18 ans passés en France m’ont appris à gérer ce que j’appelle le « racisme ordinaire ». Ce sont les blagues du style « t’es black, t’en as une grosse » alors que je n’entre même pas dans ladite case « black ». J’ai longtemps compris que l’autodérision et le sourire étaient des armes infaillibles contre ce genre de réflexions. La personne en face pense avoir fait un bon mot, je lui donne la satisfaction en riant ou en poussant même dans son sens : « Tu veux qu’on fasse un concours ? » Un éclat de rire et on passe à autre chose. Mais comment réagir quand on est associé à un terroriste juste parce qu’on a une couleur de peau différente, et même pas de la même couleur que celle du terroriste ? N’ayant même jamais imaginé que j’aurais pu me retrouver dans une telle situation, je n’étais pas préparé. Je ne savais pas comment réagir, je me suis dit que j’allais me donner le temps de la réflexion.

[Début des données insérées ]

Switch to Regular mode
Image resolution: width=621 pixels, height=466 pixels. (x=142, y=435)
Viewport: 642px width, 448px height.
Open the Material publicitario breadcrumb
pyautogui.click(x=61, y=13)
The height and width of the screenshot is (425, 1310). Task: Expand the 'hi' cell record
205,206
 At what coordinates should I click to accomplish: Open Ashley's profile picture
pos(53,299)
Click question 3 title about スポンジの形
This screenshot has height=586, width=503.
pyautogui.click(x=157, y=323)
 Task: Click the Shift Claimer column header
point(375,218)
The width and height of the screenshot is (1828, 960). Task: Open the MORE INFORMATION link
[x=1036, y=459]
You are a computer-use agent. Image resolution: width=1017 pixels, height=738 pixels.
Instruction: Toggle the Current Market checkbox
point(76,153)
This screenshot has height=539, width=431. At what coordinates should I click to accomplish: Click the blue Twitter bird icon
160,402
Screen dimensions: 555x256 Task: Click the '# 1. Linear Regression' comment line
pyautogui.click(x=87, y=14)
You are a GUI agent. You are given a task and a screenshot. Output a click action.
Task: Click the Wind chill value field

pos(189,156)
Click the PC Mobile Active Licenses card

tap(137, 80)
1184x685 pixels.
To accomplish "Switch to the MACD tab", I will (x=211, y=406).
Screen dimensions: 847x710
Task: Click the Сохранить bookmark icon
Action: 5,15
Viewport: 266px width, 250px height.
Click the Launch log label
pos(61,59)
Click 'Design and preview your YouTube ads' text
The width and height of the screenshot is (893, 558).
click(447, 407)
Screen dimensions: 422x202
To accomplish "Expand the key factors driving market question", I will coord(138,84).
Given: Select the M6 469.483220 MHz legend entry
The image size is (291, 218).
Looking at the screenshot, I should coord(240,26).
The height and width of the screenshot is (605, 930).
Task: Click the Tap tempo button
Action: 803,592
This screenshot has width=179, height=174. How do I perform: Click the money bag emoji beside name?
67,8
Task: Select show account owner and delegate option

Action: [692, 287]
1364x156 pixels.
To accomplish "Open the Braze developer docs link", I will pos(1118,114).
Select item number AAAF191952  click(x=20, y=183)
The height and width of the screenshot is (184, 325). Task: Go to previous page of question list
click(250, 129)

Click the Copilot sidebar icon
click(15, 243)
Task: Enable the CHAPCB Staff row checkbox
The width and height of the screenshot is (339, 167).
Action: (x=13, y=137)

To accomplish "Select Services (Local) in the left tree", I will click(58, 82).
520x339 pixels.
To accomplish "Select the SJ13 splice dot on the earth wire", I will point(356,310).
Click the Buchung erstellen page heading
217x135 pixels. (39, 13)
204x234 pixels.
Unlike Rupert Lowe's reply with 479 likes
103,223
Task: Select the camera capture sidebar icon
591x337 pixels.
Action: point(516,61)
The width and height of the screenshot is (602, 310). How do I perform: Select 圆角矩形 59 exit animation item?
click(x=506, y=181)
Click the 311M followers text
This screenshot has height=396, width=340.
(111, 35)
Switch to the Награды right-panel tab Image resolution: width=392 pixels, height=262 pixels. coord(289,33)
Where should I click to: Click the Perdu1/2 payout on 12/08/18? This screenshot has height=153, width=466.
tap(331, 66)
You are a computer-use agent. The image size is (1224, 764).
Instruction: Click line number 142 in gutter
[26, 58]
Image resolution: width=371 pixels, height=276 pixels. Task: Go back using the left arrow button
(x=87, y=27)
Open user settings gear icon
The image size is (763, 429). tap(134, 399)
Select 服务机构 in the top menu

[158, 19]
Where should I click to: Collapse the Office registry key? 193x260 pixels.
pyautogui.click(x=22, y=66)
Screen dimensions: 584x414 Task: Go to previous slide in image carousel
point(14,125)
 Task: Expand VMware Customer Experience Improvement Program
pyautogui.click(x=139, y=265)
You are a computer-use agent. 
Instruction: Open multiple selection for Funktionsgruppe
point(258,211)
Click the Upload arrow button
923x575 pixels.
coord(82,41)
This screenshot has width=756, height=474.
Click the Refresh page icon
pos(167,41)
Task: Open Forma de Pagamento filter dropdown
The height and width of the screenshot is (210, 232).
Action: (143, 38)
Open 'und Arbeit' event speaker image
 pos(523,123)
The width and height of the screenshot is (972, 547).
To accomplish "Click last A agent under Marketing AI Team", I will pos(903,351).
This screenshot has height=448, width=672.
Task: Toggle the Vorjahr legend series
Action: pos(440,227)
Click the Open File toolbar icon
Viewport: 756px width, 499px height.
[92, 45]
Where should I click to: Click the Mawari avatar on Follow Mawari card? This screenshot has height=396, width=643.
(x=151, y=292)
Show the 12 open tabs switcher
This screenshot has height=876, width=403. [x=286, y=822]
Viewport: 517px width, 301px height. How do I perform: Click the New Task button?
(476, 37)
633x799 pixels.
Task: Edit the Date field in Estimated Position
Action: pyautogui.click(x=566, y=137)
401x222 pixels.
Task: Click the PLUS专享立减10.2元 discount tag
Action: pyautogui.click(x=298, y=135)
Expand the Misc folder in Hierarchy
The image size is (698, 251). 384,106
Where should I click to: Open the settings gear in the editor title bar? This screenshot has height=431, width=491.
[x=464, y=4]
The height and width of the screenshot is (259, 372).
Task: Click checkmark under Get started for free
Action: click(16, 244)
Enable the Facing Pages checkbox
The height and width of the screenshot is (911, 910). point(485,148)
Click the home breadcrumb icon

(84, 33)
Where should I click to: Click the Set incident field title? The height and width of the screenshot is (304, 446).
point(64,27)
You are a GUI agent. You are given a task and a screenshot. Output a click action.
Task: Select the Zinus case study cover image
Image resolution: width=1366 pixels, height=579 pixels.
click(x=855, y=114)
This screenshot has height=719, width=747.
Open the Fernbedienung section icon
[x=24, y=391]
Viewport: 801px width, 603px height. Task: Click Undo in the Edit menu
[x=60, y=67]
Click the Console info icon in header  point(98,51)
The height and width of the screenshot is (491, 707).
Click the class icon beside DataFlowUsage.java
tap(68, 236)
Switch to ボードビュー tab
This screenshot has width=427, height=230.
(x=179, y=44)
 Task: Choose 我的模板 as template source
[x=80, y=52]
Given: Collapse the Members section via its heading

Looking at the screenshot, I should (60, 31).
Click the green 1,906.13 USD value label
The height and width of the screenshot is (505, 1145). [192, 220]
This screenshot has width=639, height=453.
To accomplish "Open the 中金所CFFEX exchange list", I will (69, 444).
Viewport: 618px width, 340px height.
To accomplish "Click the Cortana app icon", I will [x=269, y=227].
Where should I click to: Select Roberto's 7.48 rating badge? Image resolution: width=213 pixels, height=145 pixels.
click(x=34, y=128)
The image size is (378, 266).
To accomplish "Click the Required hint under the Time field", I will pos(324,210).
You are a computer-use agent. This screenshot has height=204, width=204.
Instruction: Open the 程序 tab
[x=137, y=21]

Ma vie elle-même est quelque peu différente. Ma femme est enseignante en zone d’éducation prioritaire. Comme les centaines de milliers d’enseignants en France et même des millions d’enseignants dans le monde, il fallait amener les élèves à intégrer la gravité de l’acte contre la liberté d’expression et débattre du sujet des attentats. Cela a été un moment difficile pour elle car les élèves qui voyaient les attentats comme une « juste » conséquence d’une provocation ont fini par faire des prosternations pendant la minute de silence respectée le lendemain des attentats. Moi d’origine mauricienne, elle d’origines espagnole et française, nous avons des enfants jeunes. Nous avons pris le parti de leur parler des attentats plus tard, quand ils seront en âge de comprendre. Cela nous laisse aussi le temps de réfléchir en tant que couple mixte sur ces événements.

Au siège de la société où je travaille, j’ai eu une impression de non-politisation. Le lendemain des attentats, personne n’en a parlé à la boîte. A midi, nous étions en réunion, pas de minute de silence. Quelque part, cela m’arrangeait. Cela me sécurisait car la liaison intrinsèque de ces actes avec la religion est quelque chose qui me dérange. Je pense que la religion appartient à la sphère privée et ne devrait pas faire débat dans le monde de l’entreprise. Cette semaine, au séminaire, je connaissais 90 % des personnes présentes et ce depuis quelques années. Le « racisme ordinaire » est bien présent, cela ne me gêne plus car dans un groupe, tout le monde en prend pour son grade, celui qui est toujours malade, celui qui est tout petit, etc. Mais pendant ce séminaire et dans le contexte social actuel, loin du confinement entrepreneurial, le sentiment d’être hors du boulot est exacerbé et certaines personnes oublient qu’elles sont toujours dans le cadre du travail et révèlent leurs vrais visages. Les individualités se précisent et les personnalités se révèlent.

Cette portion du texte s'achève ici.